Lifting transgender military ban is significant but leaves issues to resolve, social policy expert says

June 29, 2016 by George Diepenbrock, University of Kansas

As the U.S. military prepares to lift its prohibition on transgender service members, a University of Kansas researcher who studies social change in the military said there could be several obstacles to address after the ban ends.

However, Don Haider-Markel, professor and chair of the KU Department of Political Science, said the shift also signals another important recent victory for advocates of the transgender movement.

"This decision flows pretty naturally from the decision to open combat positions to women. There are a variety of logistical issues to resolve, but as with the decisions on women, gays and lesbians, the biggest hindrance to implementation is misinformation and outright discrimination," Haider-Markel said. "This is a historic decision for the trans movement and builds more momentum to shifting broader public attitudes."
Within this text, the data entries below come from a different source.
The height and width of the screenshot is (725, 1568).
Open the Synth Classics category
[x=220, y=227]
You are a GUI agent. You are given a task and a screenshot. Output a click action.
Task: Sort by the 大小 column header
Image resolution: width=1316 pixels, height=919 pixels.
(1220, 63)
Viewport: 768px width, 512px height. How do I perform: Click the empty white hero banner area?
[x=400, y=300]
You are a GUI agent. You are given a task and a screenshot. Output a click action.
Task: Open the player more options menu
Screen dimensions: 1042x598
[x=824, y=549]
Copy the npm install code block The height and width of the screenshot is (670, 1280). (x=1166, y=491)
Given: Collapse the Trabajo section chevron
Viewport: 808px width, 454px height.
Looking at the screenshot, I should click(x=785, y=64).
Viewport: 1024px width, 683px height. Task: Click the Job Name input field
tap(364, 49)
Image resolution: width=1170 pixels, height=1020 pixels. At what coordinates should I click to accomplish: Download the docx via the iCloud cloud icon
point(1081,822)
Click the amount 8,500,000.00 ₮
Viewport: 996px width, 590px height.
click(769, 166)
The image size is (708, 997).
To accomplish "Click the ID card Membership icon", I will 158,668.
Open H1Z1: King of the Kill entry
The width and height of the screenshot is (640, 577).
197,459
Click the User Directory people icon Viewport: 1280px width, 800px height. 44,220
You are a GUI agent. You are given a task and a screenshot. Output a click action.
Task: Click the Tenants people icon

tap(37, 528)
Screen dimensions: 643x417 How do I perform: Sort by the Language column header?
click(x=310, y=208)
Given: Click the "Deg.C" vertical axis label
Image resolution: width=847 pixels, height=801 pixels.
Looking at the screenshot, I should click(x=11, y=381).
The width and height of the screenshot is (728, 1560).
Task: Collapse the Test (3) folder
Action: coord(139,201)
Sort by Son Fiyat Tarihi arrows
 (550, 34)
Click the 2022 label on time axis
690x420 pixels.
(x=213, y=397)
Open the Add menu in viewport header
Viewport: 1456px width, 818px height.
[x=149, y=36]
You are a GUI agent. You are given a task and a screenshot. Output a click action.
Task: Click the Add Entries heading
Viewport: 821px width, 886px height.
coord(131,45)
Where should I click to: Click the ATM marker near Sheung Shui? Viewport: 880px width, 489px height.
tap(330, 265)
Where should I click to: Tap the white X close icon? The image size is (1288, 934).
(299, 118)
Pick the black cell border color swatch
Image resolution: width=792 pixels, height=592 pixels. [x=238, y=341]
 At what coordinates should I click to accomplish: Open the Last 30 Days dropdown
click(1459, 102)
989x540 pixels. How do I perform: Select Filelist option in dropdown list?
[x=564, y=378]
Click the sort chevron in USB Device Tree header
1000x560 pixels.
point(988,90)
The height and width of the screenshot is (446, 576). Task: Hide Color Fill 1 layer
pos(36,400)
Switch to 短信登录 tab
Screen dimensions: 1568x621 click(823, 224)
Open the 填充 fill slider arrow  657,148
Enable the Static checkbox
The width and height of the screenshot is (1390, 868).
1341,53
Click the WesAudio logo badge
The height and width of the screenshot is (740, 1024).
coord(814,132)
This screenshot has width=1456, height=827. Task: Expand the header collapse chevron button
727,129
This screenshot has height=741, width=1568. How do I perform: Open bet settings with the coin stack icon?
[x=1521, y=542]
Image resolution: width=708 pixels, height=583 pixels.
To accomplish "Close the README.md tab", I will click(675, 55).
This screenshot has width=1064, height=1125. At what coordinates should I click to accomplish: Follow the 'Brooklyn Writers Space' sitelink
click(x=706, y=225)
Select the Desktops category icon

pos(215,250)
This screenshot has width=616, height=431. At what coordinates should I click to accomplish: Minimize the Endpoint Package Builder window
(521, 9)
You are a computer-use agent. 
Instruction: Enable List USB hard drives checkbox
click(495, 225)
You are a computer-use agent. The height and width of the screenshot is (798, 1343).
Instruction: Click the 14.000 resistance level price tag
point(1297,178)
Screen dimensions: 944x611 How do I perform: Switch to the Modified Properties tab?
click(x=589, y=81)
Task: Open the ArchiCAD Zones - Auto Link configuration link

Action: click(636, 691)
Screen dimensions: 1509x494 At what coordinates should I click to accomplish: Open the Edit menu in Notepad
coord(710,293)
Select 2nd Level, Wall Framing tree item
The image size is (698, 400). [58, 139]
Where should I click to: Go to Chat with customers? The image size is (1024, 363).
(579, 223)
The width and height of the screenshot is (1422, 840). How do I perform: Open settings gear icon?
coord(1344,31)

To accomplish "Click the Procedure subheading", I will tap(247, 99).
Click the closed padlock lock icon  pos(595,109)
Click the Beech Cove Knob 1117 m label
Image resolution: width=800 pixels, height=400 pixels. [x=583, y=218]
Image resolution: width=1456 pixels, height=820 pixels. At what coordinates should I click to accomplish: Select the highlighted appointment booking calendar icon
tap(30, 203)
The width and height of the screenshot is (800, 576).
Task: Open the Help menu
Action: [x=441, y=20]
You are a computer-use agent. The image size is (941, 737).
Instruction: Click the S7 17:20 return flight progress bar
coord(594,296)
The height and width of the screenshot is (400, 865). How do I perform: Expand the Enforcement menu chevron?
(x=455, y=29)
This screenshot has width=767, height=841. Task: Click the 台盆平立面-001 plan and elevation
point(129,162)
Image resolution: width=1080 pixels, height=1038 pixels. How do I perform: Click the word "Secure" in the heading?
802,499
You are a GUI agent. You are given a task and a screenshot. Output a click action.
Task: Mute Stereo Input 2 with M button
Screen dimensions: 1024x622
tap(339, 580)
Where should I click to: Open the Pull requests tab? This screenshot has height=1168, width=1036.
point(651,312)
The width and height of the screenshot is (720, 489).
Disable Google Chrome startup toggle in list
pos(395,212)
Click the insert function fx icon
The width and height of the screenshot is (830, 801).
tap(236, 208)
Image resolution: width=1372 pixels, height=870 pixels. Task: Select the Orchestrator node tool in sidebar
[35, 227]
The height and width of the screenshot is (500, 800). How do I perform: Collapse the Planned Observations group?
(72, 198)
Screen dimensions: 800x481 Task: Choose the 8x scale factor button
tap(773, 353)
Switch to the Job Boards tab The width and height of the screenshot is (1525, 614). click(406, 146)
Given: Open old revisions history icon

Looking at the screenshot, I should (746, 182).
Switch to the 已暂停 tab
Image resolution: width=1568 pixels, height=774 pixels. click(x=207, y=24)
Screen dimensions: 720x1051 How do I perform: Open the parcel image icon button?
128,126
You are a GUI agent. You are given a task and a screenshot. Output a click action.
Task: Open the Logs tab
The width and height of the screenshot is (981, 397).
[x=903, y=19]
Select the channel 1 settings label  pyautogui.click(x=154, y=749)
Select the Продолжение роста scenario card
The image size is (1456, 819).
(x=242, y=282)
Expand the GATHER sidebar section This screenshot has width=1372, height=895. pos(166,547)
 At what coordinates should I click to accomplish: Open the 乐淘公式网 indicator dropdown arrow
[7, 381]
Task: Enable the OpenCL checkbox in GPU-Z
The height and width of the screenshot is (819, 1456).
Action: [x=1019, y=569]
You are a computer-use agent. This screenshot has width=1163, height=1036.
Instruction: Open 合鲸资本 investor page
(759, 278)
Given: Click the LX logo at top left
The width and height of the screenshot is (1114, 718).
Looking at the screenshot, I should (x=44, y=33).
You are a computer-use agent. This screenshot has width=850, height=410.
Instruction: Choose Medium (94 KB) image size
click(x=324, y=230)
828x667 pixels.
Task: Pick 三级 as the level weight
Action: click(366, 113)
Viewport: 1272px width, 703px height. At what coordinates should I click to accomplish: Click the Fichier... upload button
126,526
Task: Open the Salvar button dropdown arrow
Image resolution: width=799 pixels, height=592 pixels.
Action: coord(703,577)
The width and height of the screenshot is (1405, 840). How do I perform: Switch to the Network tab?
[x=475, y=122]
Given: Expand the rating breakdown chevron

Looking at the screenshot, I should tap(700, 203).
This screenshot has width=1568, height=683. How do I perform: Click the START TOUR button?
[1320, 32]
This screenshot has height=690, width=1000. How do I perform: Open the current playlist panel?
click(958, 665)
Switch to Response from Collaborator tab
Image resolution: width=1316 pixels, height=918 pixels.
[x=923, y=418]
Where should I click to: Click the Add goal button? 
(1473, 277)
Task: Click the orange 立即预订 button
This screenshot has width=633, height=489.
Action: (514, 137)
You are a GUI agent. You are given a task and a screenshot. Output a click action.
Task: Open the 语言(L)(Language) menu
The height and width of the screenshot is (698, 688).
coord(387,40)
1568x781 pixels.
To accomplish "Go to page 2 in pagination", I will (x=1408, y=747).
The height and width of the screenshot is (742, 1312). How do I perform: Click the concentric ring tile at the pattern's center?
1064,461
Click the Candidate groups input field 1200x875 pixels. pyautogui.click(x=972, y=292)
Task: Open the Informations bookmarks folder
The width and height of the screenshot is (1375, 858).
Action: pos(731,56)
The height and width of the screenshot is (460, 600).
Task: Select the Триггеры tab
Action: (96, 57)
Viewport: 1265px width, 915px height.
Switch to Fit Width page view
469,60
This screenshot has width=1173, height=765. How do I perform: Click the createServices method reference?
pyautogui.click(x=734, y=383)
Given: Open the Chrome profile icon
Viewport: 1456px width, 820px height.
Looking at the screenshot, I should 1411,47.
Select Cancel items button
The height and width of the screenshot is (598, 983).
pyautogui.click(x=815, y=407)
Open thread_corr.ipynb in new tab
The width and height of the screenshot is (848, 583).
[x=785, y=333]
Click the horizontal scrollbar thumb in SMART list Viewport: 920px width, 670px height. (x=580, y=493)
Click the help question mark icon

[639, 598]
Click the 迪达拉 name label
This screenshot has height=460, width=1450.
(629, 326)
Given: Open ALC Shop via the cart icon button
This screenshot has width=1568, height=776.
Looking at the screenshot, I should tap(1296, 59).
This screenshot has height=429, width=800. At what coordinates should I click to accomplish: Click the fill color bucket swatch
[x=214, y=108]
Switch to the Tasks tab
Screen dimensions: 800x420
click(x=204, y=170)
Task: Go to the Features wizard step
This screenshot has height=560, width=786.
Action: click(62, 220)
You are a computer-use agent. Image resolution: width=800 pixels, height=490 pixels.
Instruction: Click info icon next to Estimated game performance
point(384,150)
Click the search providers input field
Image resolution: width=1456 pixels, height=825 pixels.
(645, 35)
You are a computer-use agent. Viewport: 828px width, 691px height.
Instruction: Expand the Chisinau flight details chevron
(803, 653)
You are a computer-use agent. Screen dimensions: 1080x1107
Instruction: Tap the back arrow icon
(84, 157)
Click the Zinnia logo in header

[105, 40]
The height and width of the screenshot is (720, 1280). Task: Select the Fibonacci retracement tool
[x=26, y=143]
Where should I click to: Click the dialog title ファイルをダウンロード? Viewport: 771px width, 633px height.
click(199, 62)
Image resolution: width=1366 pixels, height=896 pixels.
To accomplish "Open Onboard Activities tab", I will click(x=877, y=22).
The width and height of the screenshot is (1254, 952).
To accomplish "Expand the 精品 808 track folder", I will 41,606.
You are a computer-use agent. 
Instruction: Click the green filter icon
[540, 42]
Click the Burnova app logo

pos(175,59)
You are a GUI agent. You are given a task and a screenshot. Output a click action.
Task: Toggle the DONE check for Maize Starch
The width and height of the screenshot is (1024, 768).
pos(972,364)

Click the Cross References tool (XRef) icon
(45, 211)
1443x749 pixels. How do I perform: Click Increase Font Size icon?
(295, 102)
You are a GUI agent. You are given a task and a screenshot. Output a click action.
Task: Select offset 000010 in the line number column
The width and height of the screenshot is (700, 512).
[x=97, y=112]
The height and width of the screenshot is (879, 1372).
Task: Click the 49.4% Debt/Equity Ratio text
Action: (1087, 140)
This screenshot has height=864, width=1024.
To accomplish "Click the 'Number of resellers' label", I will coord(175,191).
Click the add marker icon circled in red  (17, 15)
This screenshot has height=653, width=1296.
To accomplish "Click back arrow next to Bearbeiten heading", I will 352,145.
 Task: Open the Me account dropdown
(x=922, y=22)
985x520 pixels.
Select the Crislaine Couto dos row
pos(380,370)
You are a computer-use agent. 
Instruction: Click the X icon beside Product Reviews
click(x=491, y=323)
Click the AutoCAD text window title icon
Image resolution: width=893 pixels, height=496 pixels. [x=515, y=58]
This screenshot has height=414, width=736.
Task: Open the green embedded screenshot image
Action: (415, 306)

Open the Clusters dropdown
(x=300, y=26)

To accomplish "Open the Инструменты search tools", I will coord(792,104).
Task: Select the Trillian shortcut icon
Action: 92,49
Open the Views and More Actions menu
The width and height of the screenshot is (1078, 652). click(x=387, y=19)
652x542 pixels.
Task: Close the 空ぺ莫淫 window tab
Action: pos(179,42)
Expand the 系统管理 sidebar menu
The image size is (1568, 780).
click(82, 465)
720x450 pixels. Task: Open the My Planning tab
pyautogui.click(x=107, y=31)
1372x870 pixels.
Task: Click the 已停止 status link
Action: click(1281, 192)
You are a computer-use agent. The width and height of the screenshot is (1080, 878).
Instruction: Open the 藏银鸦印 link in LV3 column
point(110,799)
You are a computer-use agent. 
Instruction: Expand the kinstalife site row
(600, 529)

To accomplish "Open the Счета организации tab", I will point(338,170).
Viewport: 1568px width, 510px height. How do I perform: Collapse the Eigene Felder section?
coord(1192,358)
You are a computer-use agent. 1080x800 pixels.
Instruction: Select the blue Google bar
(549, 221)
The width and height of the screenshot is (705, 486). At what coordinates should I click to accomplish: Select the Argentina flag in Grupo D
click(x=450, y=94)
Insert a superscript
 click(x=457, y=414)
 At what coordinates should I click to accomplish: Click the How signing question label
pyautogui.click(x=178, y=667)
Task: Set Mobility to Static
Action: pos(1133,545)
Haider-Markel co-edited the book "Transgender Rights and Politics: Groups, Issue Framing & Policy Adoption." C-SPAN's Book TV in a 2015 segment featured the research. His scholarship and teaching focuses on the representation of interests in the policy process and the dynamics between public opinion, political behavior and public policy. He has more than 20 years of experience in survey research, interviews and in policy studies. He has authored or co-authored more than 50 journal articles, more than a dozen book chapters and several books in a range of issue areas, including civil rights, race and inequality, religion and the culture wars, criminal justice policy, counterterrorism and environmental policy.